--- DOCUMENT SECTION ---
Drettmann doesn't fit the classic image of the hunter. He does have a somewhat rural Midwestern accent, from all his time in the woods, but he's also highly conversant in the set lists of mid-'80s Grateful Dead shows, and he speaks of Neil Young, whom he has met, as "Uncle Neil." His style of dress is still inflected by the preppy private schools of his youth, and there's a certain effortless, shabby-chic refinement to the way he holds a cigarette and enjoys an evening cocktail, even in a rough hunting camp. But Drettmann has immersed himself in hunting culture. While he has speculative real estate holdings from Florida to Costa Rica, Drettmann's primary business and part-time home is a thousand-acre Michigan ranch where clients pay top dollar to bow-hunt whitetail deer in perfect seclusion. (Opening day of Michigan's deer season can see tens of thousands of hunters with bows and shotguns traipsing around the forests, so the privacy and relative safety of his ranch are of genuine value.) And Merkel's influence has also been a lasting one. A few years ago, Drettmann donated $12,000 for the FNAWS-sponsored construction of a watering hole in Arizona in order to lure sheep back to the area; a plaque he had mounted on a nearby stone dedicates the spot to Merkel.

In January 2004, Drettmann flew out to the annual FNAWS convention in Reno, Nevada, to bid on the hunt that brought him to Baja. The auction was held in a casino ballroom with stuffed sheep mounted in various poses and a backlit screen of a starry night sky. "It's sort of a glitz and glimmer, the whole layout," recalls Gauthier, who videotaped the event. "The majority of the people buying these auctions are not your average Joe. It's usually people with jack." A scantily clad model displayed prints and sculptures also on auction, and when the bidding finally began, at a floor of $25,000, Drettmann's competitors included Kevin Rinke, who made his fortune from a conglomeration of Michigan car dealerships. Rinke needed one more desert bighorn to complete his second grand slam, and the bidding jumped to $40,000 in less than a minute.
---
List each person the passage above mentions by name, once each, in order of first appearance.
--- INFORMATION SUPPLIED ---
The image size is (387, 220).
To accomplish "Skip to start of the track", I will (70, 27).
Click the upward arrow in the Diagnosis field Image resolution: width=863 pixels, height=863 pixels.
---
__THE COMPLETED TASK__
Drettmann, Neil Young, Merkel, Gauthier, Kevin Rinke